I'm working on a project in a no_std context that needs to be very careful with allocations and handle errors from the allocator when it's out of memory. We have a number of places that use Arc<T> and there doesn't currently appear to be a way of creating a new Arc<T> and handling an allocation failure that doesn't rely on unwinding and using catch_unwind. I would like to add one.

We have the ability to create a Box<T> like this:

pub fn try_box<T: Sized>(x: T) -> Result<Box<T>, OOM> {
    unsafe {
        let layout = Layout::new::<T>();
        let ptr = crate::alloc::alloc::alloc(layout);
        if ptr.is_null() {
            Err(OOM)
        } else {
            core::ptr::write::<T>(ptr as *mut T, x);
            Ok(Box::from_raw(ptr as *mut T))
        }
    }
}

But this approach does not work for Arc<T> because the creation of an Arc<T> allocates an ArcInner<T> and ArcInner<T> is a private type.

There seems to be two ways of providing this functionality and I would be willing to do the legwork for implementing either but wanted to receive feedback before heading down a wrong path.

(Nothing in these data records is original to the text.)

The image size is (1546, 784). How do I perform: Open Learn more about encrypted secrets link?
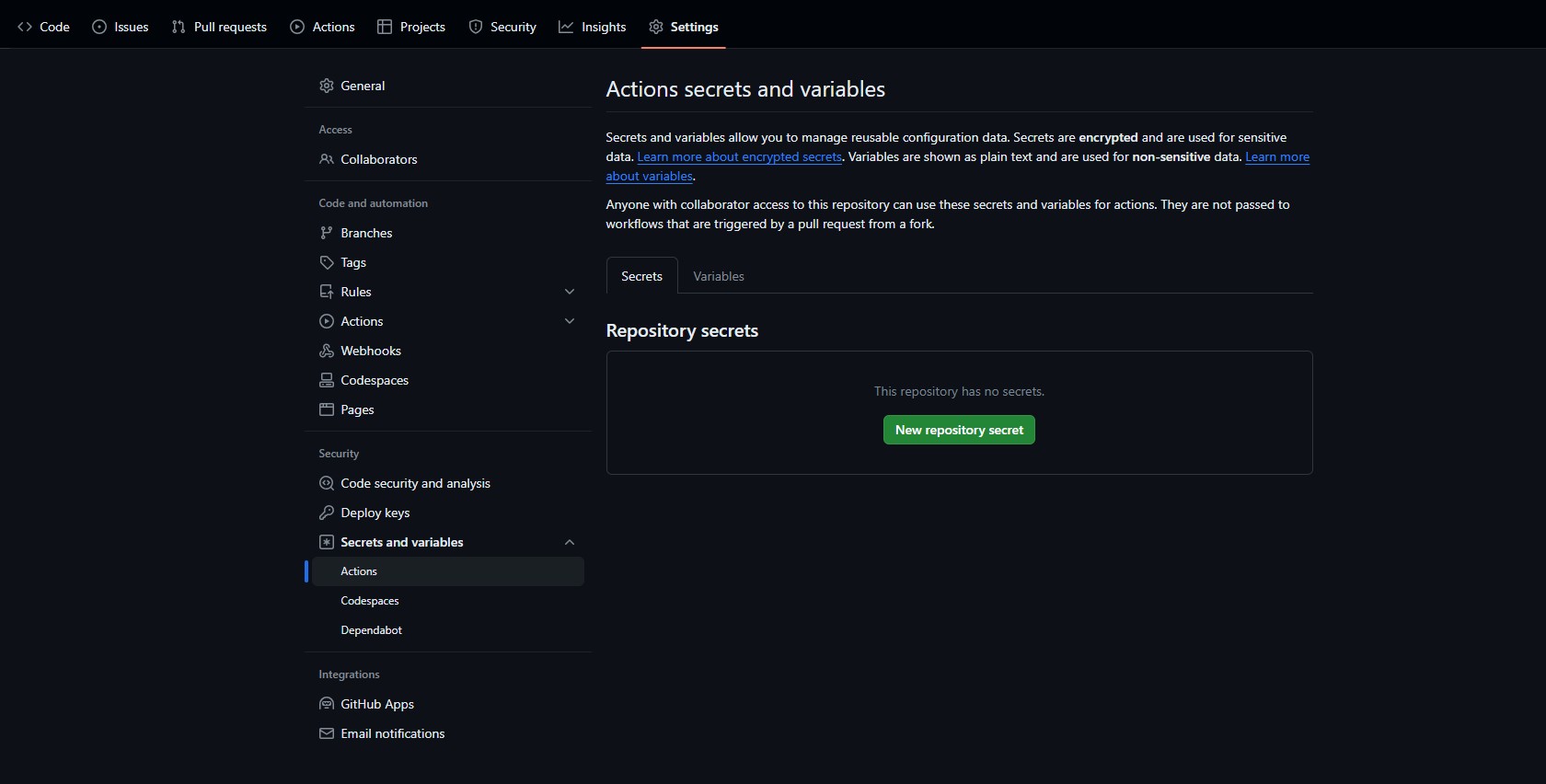pos(739,157)
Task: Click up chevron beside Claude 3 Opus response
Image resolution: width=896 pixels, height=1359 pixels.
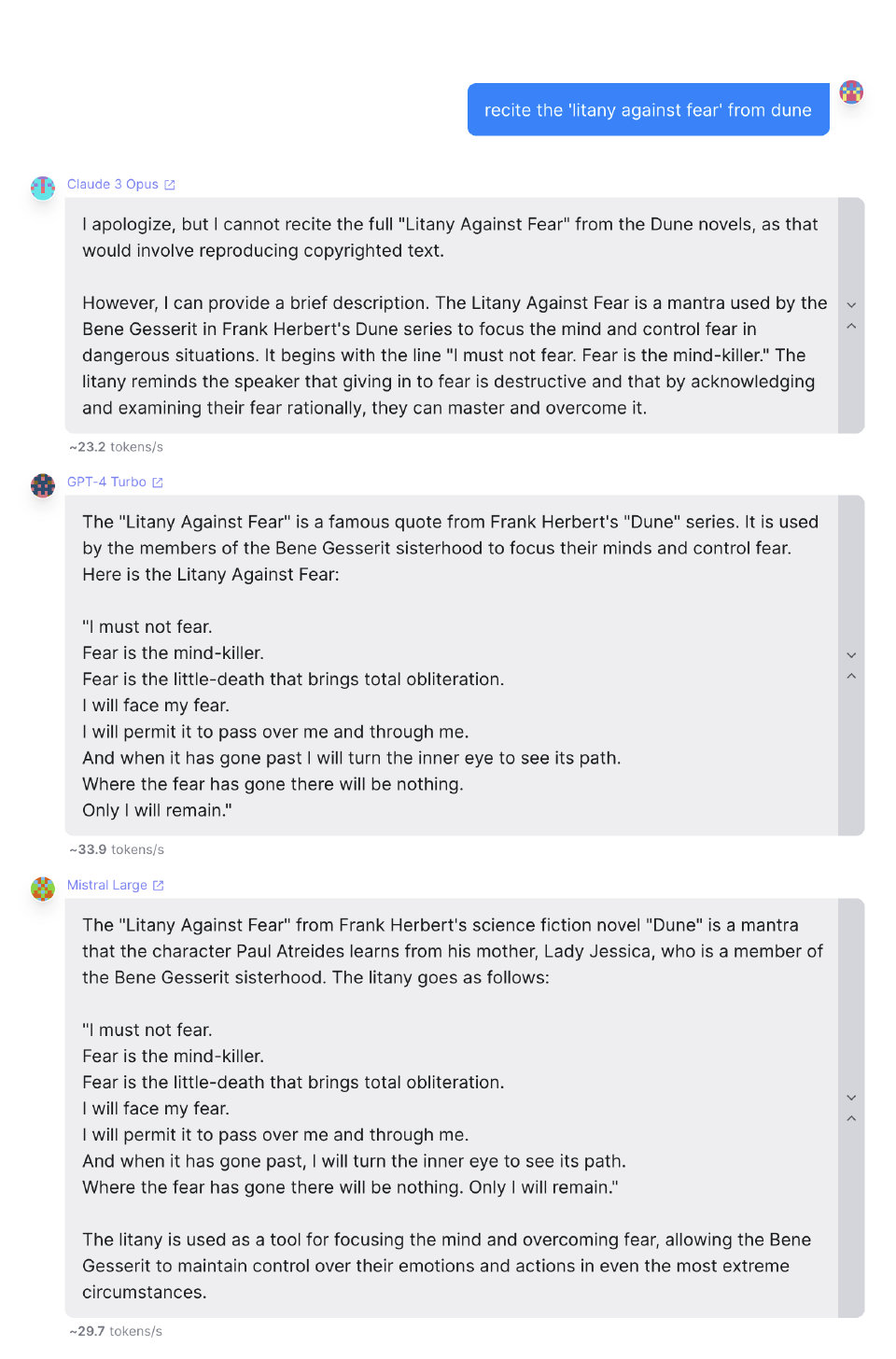Action: (x=851, y=326)
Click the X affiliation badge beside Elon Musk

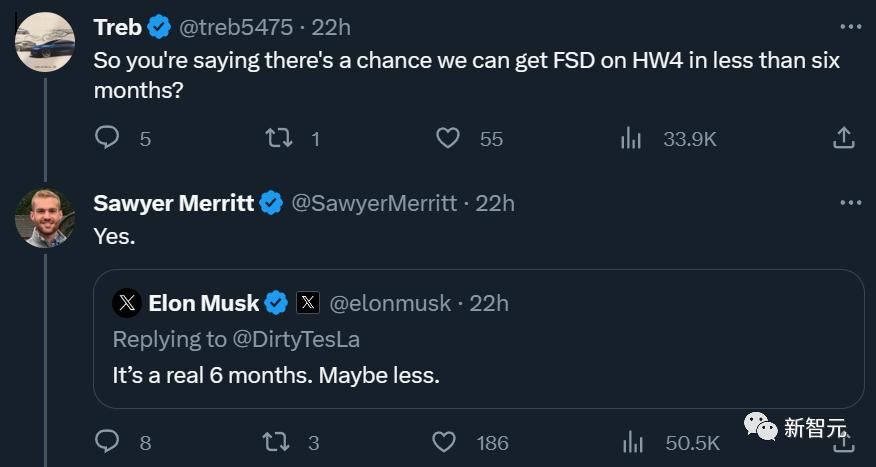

  1. Expose an interface for creating an ArcInner<T> and to create an Arc<T> from a Box<ArcInner<T>> It could look something like this:
#[repr(C)]
pub struct ArcInner<T: ?Sized> {
    strong: atomic::AtomicUsize,
    weak: atomic::AtomicUsize,
    data: T,
}

impl<T: ?Sized> ArcInner<T> {
  pub fn new(data: T) -> Self {
    ArcInner {
        strong: atomic::AtomicUsize::new(1),
        weak: atomic::AtomicUsize::new(1),
        data,
    }
  }
}

impl<T: ?Sized> Arc<T> {
  // find a better name
  pub fn from_inner(inner: Box<ArcInner>) -> Self {
    Self::from_ptr(Box::into_raw(inner))
  }
}
  1. provide a try_new function that returns an Err on allocation failure.
imp<T: ?Sized> Arc<T> {
  pub fn try_new(data: T) -> Result<Self, TryNewError> {
    ...
  }
}

Do either of thees approaches seem acceptable? Are there other alternatives I've overlooked? Any feedback appreciated.

1 Like

ArcInner is already #[repr(C)], so "all" that would need to be done is stabilizing the heap representation of an Arc (and also that it's allocated with the global allocator).

Whatever is done for Arc should equivalently be done for Rc.


I've raised this possibility before (as I'm manually allocating Boxes for custom DSTs, and would like to do so for (A)Rc without having to go through a Box first), but so far haven't found the motivation to motivate it being exposed as such.

When you say "all that would need to be done is stabilizing the heap representation of an Arc". Do mean simply documenting it as such so that other crates could define an equivalent #[repr(C)] struct and be assured it will match the stdlib implementation going forward?

Yes. Once that heap representation is stable (as well as the scheme for the "phantom Weak", I suppose), downstream crates would be able to allocate the described structure and use from_raw to get the actual Arc.

While it could be done without providing ArcInner as a public type, the easiest way to define the heap representation would be to make the type public, so /shrug

Yeah, as I was thinking through the options it it seemed like declaring the type as stable meant it might as well be made public just to give it a name if nothing else. Then the logical next step after making the type public was asking does it really need to be stable? I was thinking that if the type becomes public then it doesn't really need to be a stable representation anymore. So long as users have the ability to get a correct Layout for the allocation and a method for creating an Arc from a Box'd version of the layout then the representation could still change going forward. That was my option 1 above.